In an interview with CBS' "60 Minutes" program that aired on Sunday evening in the U.S., Biden told host Scott Pelley that the U.S. would defend Taiwan "if in fact there was an unprecedented attack."
Given that since Russia invaded Ukraine in late February, Biden has emphasized several times that U.S. military forces would not fight Russian troops on Ukrainian soil, Pelley pressed Biden on whether the situation would be different for an attack on Taiwan.
"So unlike Ukraine, to be clear, sir, U.S. forces -- U.S. men and women -- would defend Taiwan in the event of a Chinese invasion?" Pelley asked.
"Yes," Biden replied.
After the interview, a White House official said U.S. policy on Taiwan had not changed, according to "60 Minutes."
Over the past few decades, the U.S. has intentionally maintained a stance characterized as "strategic ambiguity" regarding whether it would come to Taiwan's defense in the event of an attack by China.
Under this stance, Washington is deliberately vague about whether the U.S. would do more than just provide Taiwan weapons and actually send troops to help Taiwan fight China.
This is intended to not only deter Beijing from attempting an invasion, but also discourage Taiwan from taking bold actions that could lead to a war by not committing the U.S. to fight on its behalf.
Since taking office in January 2021, however, Biden has repeatedly used language that appeared to diverge from this longstanding policy, with Sunday's interview being the clearest message he has made on the issue so far.
Asked to comment on the significance of Biden's latest remarks, Shen Ming-shih (沈明室), director of the Taiwan government-funded Institute for National Defense and Security Research's Division of National Security Research, told CNA that the U.S. leader was gradually moving away from the "strategic ambiguity" policy because he had full confidence in President Tsai Ing-wen's (蔡英文) pledge to maintain the cross-strait status quo.
Shen said Taiwan's restraint in response to China's increasingly assertive military coercion meant that Biden was assured that Taiwan's government would not take any aggressive action, and that actions taken by Taiwan are defensive in nature and meant only to bolster its sovereignty instead of declaring independence.
Shen, who is also a retired Army infantry battalion commander, said Biden's latest message was also meant to express a tougher stance on China following the unprecedented large-scale Chinese military drills surrounding Taiwan that followed House Speaker Nancy Pelosi's visit to Taiwan in early August.
The U.S. leader is doing so by taking into consideration the upcoming mid-term election, he added.
"One way or the other, U.S. goodwill and reassurance toward Taiwan is stronger than ever," Shen said.
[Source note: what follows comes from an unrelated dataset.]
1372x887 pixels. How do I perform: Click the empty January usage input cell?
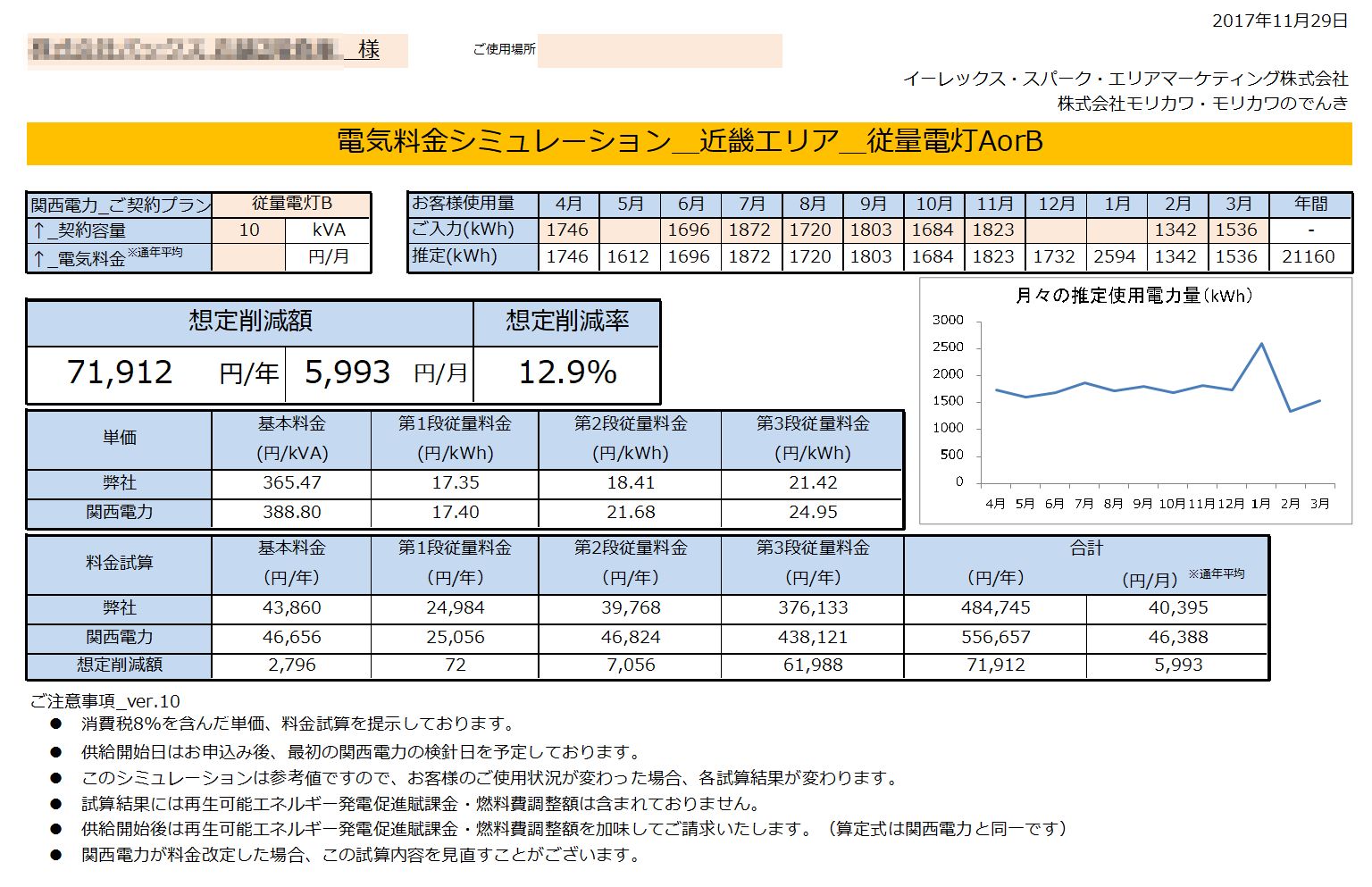1117,230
Chieh Chung (揭仲), an associate research fellow at the Kuomintang think tank National Policy Foundation in charge of defense issues, meanwhile, told CNA that he believed the U.S. "would definitely in some way intervene" if China launched a full-scale invasion of Taiwan.
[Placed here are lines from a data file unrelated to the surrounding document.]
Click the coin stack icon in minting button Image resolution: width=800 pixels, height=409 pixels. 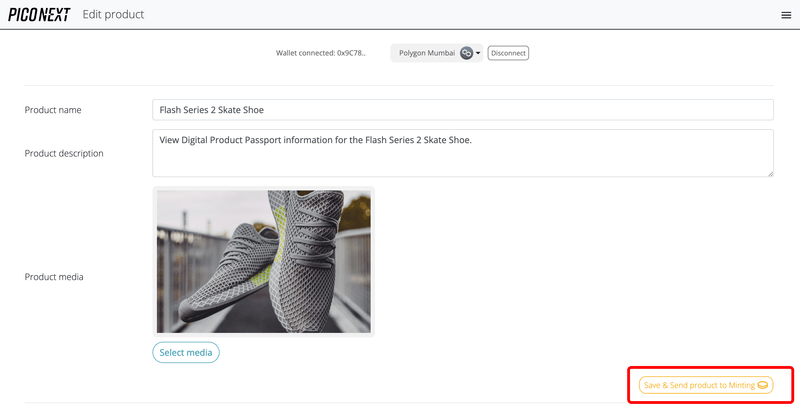point(762,385)
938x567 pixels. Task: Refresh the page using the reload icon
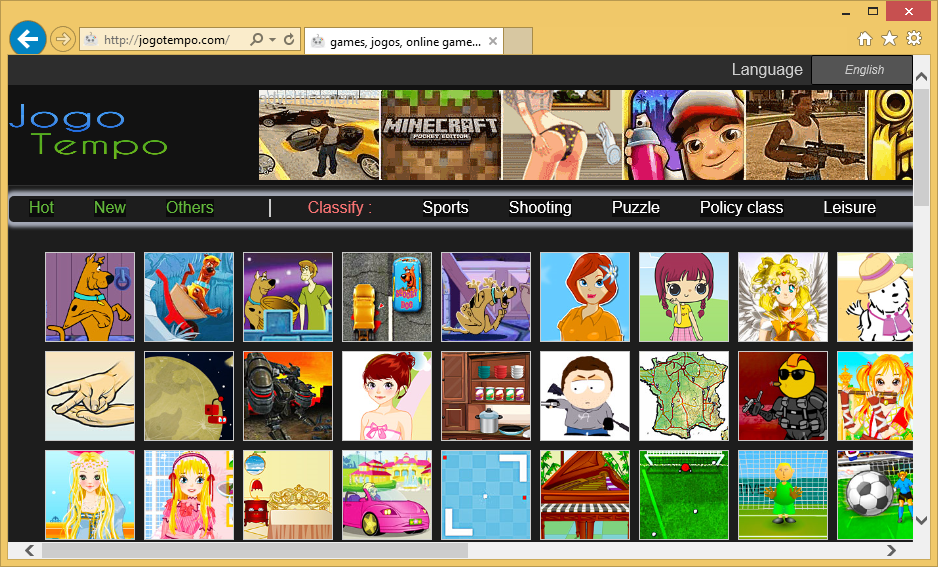point(290,40)
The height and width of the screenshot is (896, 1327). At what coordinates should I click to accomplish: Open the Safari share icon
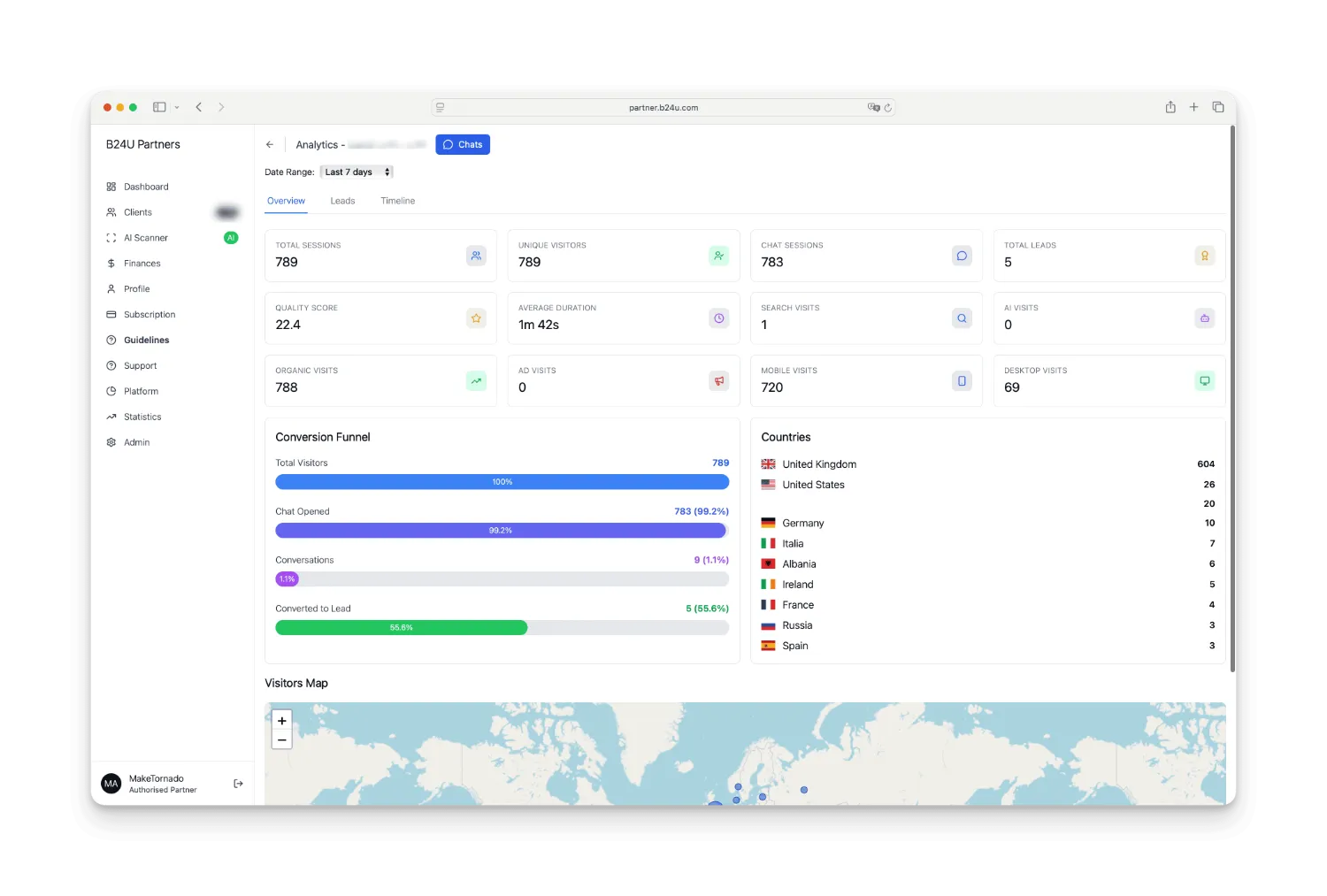(x=1170, y=107)
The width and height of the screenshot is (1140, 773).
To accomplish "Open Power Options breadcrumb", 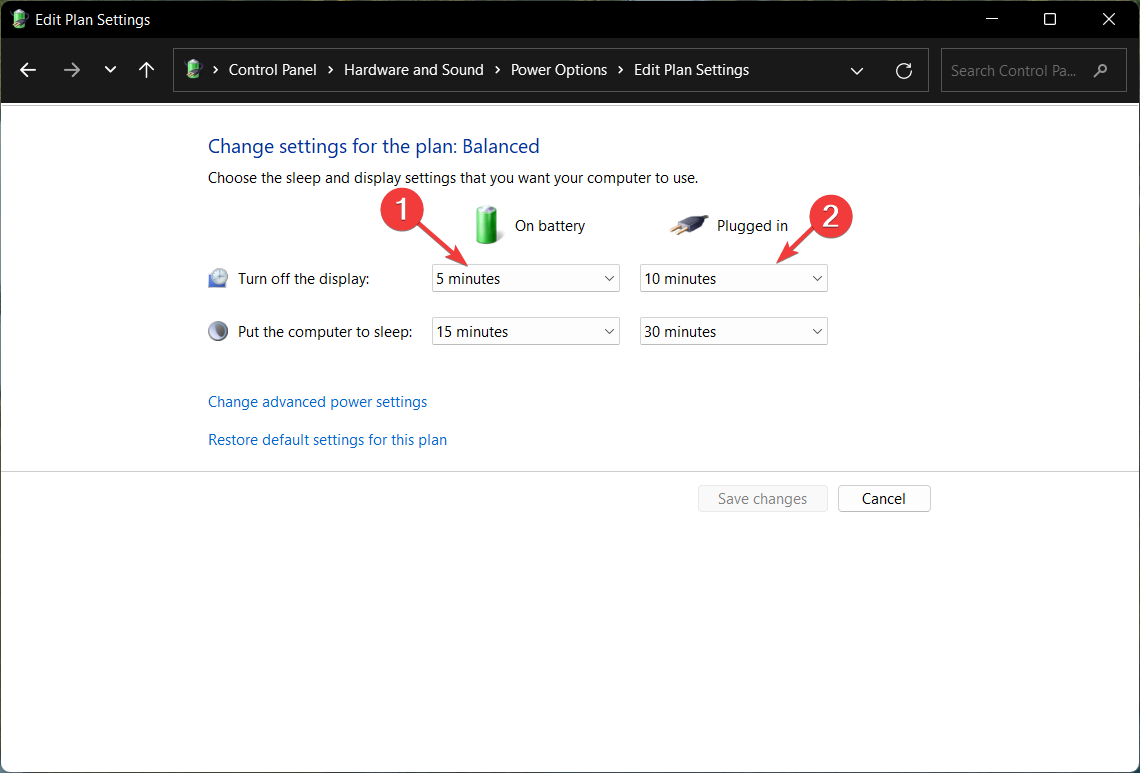I will tap(558, 70).
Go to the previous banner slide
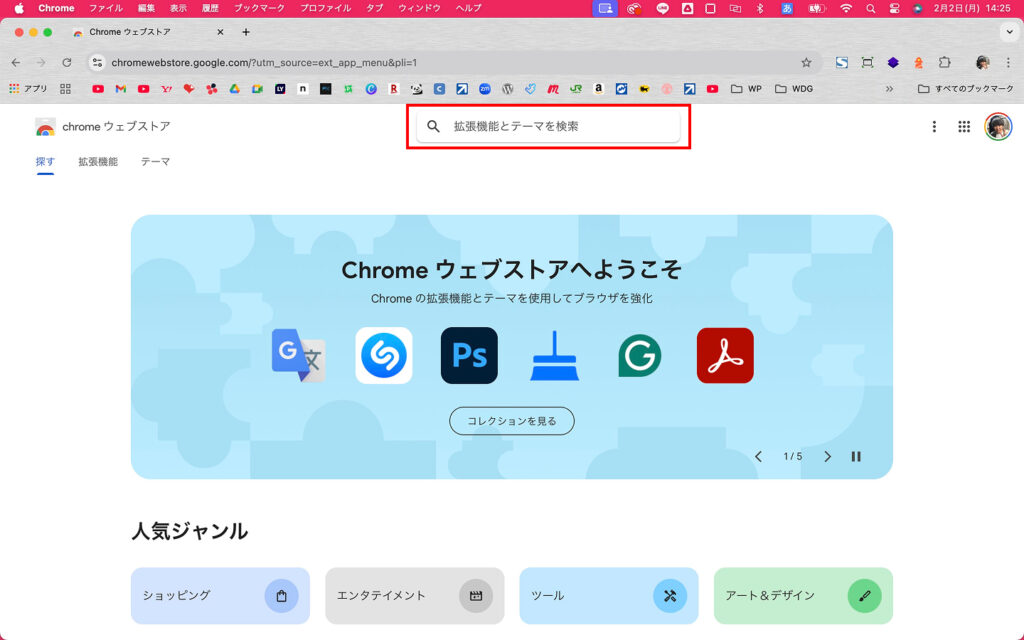This screenshot has height=640, width=1024. (x=758, y=456)
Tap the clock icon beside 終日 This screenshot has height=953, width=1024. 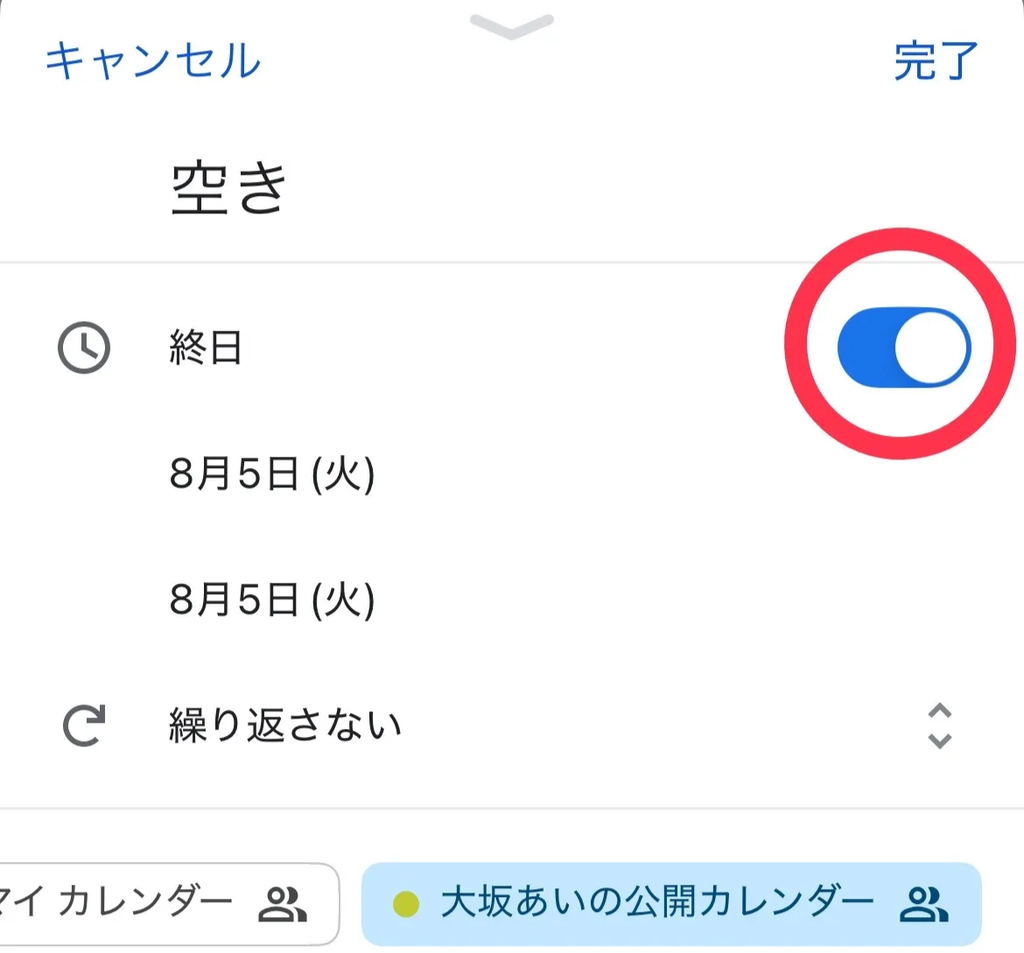(x=84, y=350)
Washington will not sit idly by if Beijing attempts to unilaterally change the status quo in the west Pacific by force, Chieh said, because if so, it will cause the U.S.' Indo-Pacific strategy to collapse and lead to other U.S. allies questioning its leadership, Chieh said.
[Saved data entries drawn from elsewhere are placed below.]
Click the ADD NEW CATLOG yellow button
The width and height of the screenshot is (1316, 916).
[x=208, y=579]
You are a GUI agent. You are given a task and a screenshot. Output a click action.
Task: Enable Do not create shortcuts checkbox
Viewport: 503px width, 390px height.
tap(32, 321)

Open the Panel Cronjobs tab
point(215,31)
However, the scholar said he was worried that due to the fact that Washington does not have a mutual defense treaty with Taiwan like it has with Japan and also that Beijing possesses nuclear weapons, it could be "too late" if Washington ultimately decided to respond militarily and "too few" military sources it would deploy.
Meanwhile, on those occasions when Biden made statements that deviated from longstanding U.S. policy on Taiwan, U.S. administration officials would always later walk back those comments and signal that Washington's Taiwan policy had not changed, said Chieh.
In doing so, the administration seemed to think that it's better to uphold the decades-long "strategic ambiguity" than "strategic clarity" due to fears that China could decide to try and take Taiwan sooner than later before Washington intervenes, according to Chieh.